The worst example of error and wrongly weighted substantiating evidence I ever experienced was the misspelling by an artist of the last name of the poet from whom she had requested the text she incorporated into her artwork. I confirmed the spelling through a wide variety of other citations, only to be telephoned by an irate newspaper editor who informed me that his intern had finally tracked down a picture of a book cover that proved that all the literary societies and book warehouses that had featured the man over the years had spelled his name wrong. I have since noticed that sometimes even title pages spell someone’s name wrong or contain a garbled subtitle; sometimes even the person’s web page, put together by someone else, will spell things wrong. (More than one of my own online biographies contain misspellings and minor errors that were not mine but that I have no power to correct.)

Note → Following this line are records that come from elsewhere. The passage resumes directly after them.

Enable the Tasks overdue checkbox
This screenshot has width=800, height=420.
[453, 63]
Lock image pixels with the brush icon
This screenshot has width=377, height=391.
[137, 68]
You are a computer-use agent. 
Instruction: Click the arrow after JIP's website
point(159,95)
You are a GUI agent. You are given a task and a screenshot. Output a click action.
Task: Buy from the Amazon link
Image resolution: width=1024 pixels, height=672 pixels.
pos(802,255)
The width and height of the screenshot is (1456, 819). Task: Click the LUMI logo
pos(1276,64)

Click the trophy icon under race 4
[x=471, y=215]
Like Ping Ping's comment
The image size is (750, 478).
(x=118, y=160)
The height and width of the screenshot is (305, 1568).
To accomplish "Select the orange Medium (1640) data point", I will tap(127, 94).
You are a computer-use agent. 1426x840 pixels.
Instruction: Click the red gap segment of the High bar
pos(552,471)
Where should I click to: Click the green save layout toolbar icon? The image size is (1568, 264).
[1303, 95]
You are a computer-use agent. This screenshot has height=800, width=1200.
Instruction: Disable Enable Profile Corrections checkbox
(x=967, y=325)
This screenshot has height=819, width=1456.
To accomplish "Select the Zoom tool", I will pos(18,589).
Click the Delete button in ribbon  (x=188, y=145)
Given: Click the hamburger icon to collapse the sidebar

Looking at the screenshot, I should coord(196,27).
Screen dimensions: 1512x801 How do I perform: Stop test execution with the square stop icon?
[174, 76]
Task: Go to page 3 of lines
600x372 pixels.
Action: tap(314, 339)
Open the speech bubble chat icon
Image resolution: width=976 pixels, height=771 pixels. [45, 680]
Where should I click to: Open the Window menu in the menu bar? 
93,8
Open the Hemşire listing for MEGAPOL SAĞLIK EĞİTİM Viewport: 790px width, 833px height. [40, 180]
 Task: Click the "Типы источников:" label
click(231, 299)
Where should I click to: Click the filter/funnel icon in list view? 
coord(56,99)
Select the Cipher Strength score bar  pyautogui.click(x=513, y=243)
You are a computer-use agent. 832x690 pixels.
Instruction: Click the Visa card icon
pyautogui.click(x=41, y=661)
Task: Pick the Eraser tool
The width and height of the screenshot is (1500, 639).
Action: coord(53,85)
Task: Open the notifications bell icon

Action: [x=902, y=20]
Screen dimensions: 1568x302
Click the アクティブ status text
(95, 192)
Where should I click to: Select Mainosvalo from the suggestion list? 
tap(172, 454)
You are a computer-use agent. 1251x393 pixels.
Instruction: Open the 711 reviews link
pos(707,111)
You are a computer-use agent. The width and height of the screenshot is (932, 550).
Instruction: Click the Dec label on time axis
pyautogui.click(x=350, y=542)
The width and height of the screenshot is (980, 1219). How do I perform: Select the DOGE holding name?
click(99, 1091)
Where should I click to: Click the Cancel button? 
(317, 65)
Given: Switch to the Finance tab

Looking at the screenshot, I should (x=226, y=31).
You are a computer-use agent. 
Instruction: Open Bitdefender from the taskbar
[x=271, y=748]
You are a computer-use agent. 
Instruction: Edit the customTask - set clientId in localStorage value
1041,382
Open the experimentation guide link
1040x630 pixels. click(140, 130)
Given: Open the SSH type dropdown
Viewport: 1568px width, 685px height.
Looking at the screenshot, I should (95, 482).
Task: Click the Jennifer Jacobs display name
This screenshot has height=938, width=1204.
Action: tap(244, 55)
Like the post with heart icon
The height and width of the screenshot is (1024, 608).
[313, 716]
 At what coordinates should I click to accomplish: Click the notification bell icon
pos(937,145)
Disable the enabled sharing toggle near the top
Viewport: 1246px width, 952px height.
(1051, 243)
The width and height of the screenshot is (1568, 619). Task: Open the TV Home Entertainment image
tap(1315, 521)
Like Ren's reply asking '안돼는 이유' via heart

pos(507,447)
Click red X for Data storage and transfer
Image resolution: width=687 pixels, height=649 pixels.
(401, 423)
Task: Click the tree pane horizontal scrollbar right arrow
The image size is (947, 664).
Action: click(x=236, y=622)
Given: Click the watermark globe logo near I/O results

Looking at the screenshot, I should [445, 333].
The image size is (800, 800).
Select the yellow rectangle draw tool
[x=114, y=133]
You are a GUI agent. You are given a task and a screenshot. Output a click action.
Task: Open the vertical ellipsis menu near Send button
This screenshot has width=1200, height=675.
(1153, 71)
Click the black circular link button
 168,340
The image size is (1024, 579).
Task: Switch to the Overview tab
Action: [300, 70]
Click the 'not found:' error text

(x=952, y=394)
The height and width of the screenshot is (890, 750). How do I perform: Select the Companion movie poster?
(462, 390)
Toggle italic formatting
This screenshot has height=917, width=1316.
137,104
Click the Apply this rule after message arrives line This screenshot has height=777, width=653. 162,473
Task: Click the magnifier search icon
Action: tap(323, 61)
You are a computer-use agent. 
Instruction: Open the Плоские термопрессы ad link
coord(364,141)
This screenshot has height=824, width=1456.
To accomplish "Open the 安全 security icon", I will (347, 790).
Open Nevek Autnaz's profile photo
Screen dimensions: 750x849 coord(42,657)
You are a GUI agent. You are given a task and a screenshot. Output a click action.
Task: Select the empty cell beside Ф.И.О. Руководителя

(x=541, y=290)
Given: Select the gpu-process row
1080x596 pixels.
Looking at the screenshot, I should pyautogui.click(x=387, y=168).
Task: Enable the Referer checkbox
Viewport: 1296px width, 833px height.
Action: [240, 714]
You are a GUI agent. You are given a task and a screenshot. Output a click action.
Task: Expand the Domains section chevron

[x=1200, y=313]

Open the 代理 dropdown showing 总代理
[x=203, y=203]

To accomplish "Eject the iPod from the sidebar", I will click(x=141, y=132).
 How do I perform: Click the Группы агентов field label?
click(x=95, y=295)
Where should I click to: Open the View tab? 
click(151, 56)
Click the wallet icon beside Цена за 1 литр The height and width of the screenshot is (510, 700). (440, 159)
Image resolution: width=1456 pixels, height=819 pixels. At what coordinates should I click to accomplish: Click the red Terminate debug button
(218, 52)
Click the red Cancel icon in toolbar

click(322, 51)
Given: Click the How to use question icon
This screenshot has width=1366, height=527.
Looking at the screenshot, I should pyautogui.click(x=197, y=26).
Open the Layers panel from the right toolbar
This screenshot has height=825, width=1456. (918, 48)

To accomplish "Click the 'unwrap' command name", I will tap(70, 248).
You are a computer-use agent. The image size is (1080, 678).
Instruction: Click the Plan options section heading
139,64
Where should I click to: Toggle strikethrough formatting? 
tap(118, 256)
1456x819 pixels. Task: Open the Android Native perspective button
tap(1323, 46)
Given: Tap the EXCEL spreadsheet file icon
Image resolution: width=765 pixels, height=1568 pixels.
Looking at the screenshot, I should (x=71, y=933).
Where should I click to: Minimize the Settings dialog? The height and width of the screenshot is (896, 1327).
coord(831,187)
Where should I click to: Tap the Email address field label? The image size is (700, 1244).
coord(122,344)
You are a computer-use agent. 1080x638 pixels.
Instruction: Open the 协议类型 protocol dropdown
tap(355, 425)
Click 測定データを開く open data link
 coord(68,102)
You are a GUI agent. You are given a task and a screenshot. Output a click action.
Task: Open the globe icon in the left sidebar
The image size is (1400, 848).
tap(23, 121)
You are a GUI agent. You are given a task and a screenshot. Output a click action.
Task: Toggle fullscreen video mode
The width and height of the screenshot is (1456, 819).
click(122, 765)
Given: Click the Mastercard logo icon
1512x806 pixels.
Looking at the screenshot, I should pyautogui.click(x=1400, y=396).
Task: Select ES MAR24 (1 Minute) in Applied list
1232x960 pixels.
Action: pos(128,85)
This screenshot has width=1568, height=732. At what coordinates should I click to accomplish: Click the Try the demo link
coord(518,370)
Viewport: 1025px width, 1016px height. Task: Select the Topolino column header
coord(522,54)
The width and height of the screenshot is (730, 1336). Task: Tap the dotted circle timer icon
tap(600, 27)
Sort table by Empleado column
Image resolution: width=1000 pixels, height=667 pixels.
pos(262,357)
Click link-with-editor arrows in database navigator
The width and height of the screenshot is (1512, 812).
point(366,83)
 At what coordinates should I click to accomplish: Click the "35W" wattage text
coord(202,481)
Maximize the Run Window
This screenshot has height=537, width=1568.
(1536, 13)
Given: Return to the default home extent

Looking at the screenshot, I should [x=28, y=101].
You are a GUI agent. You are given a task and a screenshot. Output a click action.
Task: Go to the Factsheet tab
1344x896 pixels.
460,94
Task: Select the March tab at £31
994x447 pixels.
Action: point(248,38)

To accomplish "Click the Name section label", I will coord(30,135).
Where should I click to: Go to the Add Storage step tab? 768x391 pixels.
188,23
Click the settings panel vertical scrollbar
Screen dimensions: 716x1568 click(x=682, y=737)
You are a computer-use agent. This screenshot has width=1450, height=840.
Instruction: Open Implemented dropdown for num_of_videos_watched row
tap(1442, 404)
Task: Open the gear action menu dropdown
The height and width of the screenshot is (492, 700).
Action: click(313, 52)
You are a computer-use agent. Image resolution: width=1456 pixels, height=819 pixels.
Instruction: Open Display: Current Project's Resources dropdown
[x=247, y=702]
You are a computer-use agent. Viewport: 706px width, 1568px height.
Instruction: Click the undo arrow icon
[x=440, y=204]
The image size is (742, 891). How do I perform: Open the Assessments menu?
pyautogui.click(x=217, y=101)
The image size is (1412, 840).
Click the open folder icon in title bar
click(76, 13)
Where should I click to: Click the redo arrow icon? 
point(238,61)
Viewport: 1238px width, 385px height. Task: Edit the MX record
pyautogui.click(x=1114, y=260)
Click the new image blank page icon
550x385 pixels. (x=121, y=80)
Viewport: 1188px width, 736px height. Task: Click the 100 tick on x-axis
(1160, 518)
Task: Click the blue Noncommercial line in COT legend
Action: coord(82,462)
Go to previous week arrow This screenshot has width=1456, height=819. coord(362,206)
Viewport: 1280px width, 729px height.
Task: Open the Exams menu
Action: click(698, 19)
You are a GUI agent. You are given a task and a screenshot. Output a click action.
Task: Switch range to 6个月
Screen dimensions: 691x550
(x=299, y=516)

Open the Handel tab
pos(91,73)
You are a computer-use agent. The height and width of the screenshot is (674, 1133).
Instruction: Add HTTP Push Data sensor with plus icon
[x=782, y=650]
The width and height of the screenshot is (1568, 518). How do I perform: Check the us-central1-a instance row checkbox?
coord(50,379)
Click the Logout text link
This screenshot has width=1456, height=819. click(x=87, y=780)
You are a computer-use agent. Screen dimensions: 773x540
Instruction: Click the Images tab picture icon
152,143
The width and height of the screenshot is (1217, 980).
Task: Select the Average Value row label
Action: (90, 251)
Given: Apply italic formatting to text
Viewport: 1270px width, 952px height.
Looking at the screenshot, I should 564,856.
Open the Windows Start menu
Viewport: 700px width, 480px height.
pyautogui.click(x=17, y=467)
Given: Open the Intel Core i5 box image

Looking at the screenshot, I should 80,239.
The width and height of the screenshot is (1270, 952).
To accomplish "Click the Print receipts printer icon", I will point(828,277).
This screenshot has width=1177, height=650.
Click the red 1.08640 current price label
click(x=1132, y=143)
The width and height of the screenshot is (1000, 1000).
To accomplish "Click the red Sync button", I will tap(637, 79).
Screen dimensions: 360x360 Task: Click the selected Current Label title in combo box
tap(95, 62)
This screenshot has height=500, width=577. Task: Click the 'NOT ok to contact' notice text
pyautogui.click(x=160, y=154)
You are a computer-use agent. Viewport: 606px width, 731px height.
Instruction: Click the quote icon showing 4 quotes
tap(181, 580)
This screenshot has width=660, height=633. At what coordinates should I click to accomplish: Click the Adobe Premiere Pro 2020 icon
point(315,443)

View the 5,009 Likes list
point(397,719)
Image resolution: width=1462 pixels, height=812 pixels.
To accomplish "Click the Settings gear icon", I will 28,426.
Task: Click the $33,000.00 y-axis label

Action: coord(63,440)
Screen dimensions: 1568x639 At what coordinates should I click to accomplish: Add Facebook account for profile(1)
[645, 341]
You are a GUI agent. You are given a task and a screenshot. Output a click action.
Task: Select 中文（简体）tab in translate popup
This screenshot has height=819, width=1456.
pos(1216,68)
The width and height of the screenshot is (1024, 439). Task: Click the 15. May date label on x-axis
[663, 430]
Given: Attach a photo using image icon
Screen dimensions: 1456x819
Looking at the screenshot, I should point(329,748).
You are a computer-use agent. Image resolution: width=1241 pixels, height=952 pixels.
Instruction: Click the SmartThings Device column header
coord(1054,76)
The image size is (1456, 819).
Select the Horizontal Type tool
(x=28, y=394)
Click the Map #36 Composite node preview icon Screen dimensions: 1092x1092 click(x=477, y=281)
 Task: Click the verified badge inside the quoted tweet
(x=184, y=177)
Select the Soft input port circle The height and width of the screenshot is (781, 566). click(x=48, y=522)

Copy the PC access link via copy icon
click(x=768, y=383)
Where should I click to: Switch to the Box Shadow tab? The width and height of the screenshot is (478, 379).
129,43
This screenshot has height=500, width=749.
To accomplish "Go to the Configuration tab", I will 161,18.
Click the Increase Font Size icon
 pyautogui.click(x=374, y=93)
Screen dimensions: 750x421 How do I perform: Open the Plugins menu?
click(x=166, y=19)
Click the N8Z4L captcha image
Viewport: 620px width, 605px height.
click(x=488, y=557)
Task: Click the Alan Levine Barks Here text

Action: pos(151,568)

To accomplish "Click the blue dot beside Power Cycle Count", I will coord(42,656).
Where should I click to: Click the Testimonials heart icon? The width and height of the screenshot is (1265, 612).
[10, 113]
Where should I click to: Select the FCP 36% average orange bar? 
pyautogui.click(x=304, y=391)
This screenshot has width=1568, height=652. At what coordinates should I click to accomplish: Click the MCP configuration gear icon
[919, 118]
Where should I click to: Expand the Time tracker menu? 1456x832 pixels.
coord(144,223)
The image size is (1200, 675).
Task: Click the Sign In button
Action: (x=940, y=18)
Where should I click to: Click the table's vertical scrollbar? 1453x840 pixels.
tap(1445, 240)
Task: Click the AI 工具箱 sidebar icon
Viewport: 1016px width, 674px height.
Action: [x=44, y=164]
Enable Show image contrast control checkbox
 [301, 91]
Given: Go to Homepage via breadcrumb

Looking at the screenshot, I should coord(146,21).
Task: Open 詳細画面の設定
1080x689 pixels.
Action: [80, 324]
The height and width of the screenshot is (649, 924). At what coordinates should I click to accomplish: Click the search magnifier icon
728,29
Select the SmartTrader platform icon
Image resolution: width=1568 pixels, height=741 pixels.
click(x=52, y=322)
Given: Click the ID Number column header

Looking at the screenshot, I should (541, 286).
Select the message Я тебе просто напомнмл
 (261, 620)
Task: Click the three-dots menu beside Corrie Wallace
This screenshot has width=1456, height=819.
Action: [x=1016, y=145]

This is a different sort of evidence, of course, and mostly an ultimately decidable sort; I once demonstrated through the wonders of Google’s digitized copies of original texts that an anecdote reported by Bertrand Russell and universally ascribed to William James not only had originally had a different punch line than the one Russell gave to it, but had been an event reported by Oliver Wendell Holmes when William James was just a wee lad. (Actually, I made up that last phrase out of nothing and I do not vouch for the accuracy of James’ age at the time that Holmes’ book was published. “To the best of my recollection.” And I would not quote me that it was Oliver Wendell Holmes, either, until you look up the relevant thread in the joculum blog…or was it in the comments thread of the crowleycrow blog…?)

The relative reliability of oral and textual evidence is an elementary and easy part of the problem. The evaluation of perceptual evidence and the simple gathering of on-the-ground information is slightly more perplexing. David McQueen and I were discussing Saskia Sassen’s flabbergasting ability to combine many different academic disciplines in the investigation of the phenomenon of the contemporary city, and in our separate ways, each of us was agreeing that the only problem with Sassen’s data was an overreliance on unconscious models of certain cities based on the nature and quality of the data and the nature and quality of the persons collecting the data. Some of the phenomena that Sassen described as “invisible” are not invisible at all to the researchers of a certain social class who get from the airport to the city center on the cheapest available public transport and who look for churchyards in which to eat lunch alongside the workers, whose difference from those of preceding decades is evident to anyone who pays attention to styles of clothing and to the incidentals being carried by the aforementioned workers.

This sort of evidence is anecdotal and therefore not to be trusted unless supported by data. But just as though the economic collapse of 2008 was obvious to anyone who was reading the economists and supplementing the data with direct observation, the city provides clues depending on one’s position within it and how ready one is to understand what it is that one is seeing.

But it is “understanding what one is seeing” that is the problem, and a lifetime of theoretical correction is often still not enough to uncover the truly invisible parts of the problem. The computer geeks are correct in their maxim that anecdote is not the singular of data, but anecdotes are frequently all the data that we have available, and we have to correlate the anecdotes and correct for the variables, whether the issue is the effect of changing flows of capital on individual human beings or the question of whether or not anyone on earth has ever believed in the existence of toothless vampire pumpkins.